Chocas con una camionetona, de ésas que ya abundan y cuyo precio se cotiza en dólares, y te salen gorilas por todos lados con ganas de convertirte en fiambre en dos segundos.
Fíjense gentiles cinco lectores, ya no se puede ir tranquilamente al bar con la mujer o la musa, porque luego luego sale alguien grandote, botas de piel de víbora y cinturón de pitillo que te la quiere volar.
No, se acabó la tranquilidad provincial.
Los enfrentamientos están a la orden del día.
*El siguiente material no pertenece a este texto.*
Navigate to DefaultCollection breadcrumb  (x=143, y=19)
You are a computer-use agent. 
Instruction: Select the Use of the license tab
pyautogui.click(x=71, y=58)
No solamente salen a relucir las metralletas, sino también las granadas (no las frutas, desde luego, sino aquellas que te dejan como queso gruyere).
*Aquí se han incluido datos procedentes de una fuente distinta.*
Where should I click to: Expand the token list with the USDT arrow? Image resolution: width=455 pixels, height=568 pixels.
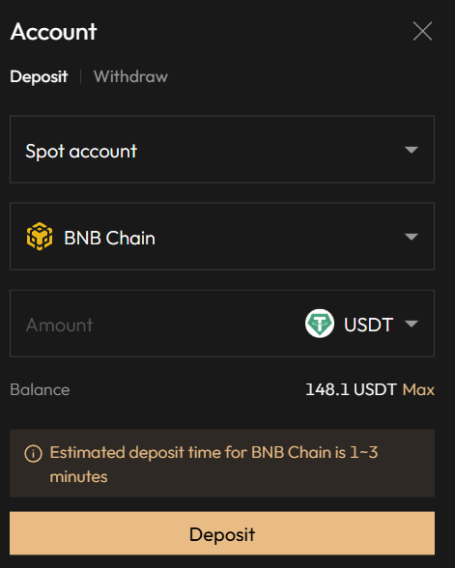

Lo que está ocurriendo no es privativo de Chiapas, pero hago alusión a nuestra tierra porque antes era de promisión y hoy es de intromisión. Por la frontera sur la gente pasa a territorio mexicano y los de Migración hasta les sonríen con gracia después de haber recibido el respectivo calentón de manos.
Nada más hay que ver cómo por el río Suchiate las balsas y las cámaras de llanta pasan con cosas y personas todo el santo día. Ni el combate de Chiapa de Corzo se ve tan pletórico de embarcaciones en el mero día de la feria. Es un ir y venir interminables. A ver, ¿dónde está la policía para evitarlo?
Lo mismo ocurre a lo largo de toda la frontera de Chiapas con Guatemala. Igual por Suchiate que por la selva, el contrabando de personas y droga es cotidiano.
Tuve un amigo -digo tuve, porque ya se murió- que renunció dos días después de haber asumido el cargo de delegado de Migración. Me confió que unas horas después de haberse sentado en el sillón recibió la visita de un chamaco que llevaba una caja de zapatos. Los ujieres lo pasaron de inmediato, porque ya lo conocían.
--Vengo de parte de doña fulanita o don zutanito a dejarle esto -le dijo el muchacho.
Al abrir la misteriosa caja mi amigo la encontró llena de dólares.
-¿Y esto? -preguntó
-Es lo que traigo cada mes- contestó el chavo.
Era la cuota por hacerse de la vista gorda.
Por supuesto mi amigo no lo recibió y al otro día dijo "patitas pa qué os quiero! El sabía que después de haber devuelto la caja sus días estaban contados.
Así se estilan las cosas, y por eso estamos como estamos. A don Felipe que dice que en esta guerra llevamos la delantera, hay que recordarle lo que los paisanos de Plácido Morales dicen: "calma Coita que vamos ganando".
Lo que lamento también -y me mucha nostalgia- es que ya no haya tanto poeta. ¡Y cómo no si las musas se espantaron con estos escándalos!...Ya no las encuentras ni para remedio.